IX. INDEMNITY. Each party agrees to defend, indemnify, and hold harmless the other party and its officers, directors, agents, affiliates, distributors, representatives, and employees from any and all third-party claims, demands, liabilities, costs and expenses, including reasonable attorney's fees, costs and expenses resulting from the indemnifying party's material breach of any duty, representation, or warranty under this Agreement.
X. ATTORNEY'S FEES. In any legal action between the parties concerning this Agreement, the prevailing party shall be entitled to recover reasonable attorney's fees and costs.
XI. TERM. The obligations of this Agreement shall survive 5 years from the Effective Date or until the Owner sends the Recipient written notice releasing the Recipient from this Agreement. After that, the Recipient must continue to protect the Confidential Information that was received during the term of this Agreement from unauthorized use or disclosure indefinitely.
XII. GENERAL PROVISIONS. This Agreement sets forth the entire understanding of the parties regarding confidentiality. Any amendments must be in writing and signed by both parties. This Agreement shall be construed under the laws of the State of New York. This Agreement shall not be assignable by either party. Neither party may delegate its duties under this Agreement without the prior written consent of the other party. The confidentiality provisions of this Agreement shall remain in full force and effect at all times in accordance with the term of this Agreement.
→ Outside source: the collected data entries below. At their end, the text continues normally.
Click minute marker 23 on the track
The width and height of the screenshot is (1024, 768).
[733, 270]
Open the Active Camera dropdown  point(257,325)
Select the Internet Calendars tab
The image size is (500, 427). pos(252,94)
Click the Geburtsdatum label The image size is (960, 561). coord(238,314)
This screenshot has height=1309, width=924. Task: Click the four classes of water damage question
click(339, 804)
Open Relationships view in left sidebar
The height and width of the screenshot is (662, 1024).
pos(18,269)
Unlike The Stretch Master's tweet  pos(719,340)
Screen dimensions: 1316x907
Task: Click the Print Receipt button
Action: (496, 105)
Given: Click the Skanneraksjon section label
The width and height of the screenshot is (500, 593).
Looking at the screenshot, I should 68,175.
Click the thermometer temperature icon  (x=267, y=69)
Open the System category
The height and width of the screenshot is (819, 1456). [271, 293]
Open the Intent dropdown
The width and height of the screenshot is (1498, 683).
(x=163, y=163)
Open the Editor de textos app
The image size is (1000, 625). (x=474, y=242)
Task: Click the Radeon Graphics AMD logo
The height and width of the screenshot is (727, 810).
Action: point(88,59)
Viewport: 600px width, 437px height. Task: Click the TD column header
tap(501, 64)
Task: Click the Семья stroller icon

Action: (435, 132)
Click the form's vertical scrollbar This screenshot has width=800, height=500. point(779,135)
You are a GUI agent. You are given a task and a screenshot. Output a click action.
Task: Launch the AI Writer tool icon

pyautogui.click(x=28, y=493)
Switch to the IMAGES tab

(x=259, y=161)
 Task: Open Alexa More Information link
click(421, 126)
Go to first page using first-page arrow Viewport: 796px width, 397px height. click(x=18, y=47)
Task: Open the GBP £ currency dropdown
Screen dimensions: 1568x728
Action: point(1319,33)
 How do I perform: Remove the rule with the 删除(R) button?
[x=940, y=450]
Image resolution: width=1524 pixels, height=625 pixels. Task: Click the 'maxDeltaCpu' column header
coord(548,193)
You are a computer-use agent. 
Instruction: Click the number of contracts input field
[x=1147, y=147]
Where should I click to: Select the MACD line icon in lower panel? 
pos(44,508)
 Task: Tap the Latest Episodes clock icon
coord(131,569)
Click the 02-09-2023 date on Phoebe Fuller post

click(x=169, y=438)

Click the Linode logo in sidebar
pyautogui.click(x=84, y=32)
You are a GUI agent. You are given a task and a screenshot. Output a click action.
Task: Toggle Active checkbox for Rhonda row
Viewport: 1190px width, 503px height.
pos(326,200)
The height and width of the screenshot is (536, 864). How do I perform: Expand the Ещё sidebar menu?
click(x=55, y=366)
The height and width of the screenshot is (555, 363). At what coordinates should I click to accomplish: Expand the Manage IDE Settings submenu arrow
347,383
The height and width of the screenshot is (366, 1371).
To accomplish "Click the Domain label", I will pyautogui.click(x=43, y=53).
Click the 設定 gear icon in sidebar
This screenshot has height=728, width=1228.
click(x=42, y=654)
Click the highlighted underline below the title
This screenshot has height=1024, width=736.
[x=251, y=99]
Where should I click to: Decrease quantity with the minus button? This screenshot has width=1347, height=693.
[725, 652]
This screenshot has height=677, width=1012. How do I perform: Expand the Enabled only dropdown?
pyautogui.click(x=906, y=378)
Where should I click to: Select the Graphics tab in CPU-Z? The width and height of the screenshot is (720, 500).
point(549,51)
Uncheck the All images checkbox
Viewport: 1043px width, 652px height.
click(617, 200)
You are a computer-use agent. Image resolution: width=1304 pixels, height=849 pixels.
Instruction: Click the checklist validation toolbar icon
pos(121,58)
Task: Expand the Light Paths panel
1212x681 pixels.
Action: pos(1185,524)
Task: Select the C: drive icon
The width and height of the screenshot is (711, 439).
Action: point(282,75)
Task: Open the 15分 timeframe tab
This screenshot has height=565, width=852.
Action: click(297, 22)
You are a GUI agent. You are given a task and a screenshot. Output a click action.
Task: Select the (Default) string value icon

If any provision of this Agreement is held to be invalid, illegal or unenforceable, the remaining portions of this Agreement shall remain in full force and effect and construed so as to best effectuate the original intent and purpose of this Agreement.
This Non-Disclosure Agreement is for the use and copyright by Sweet2Elite, LLC. Any other use, copies, or reproduction of any type without written permission by Sweet2Elite, LLC. is deemed illegal and void
This Agreement shall be executed by Talitha Troupe, Founder, CEO, on behalf of Sweet2Elite, LLC. and delivered in the manner prescribed by law as of the date first written above.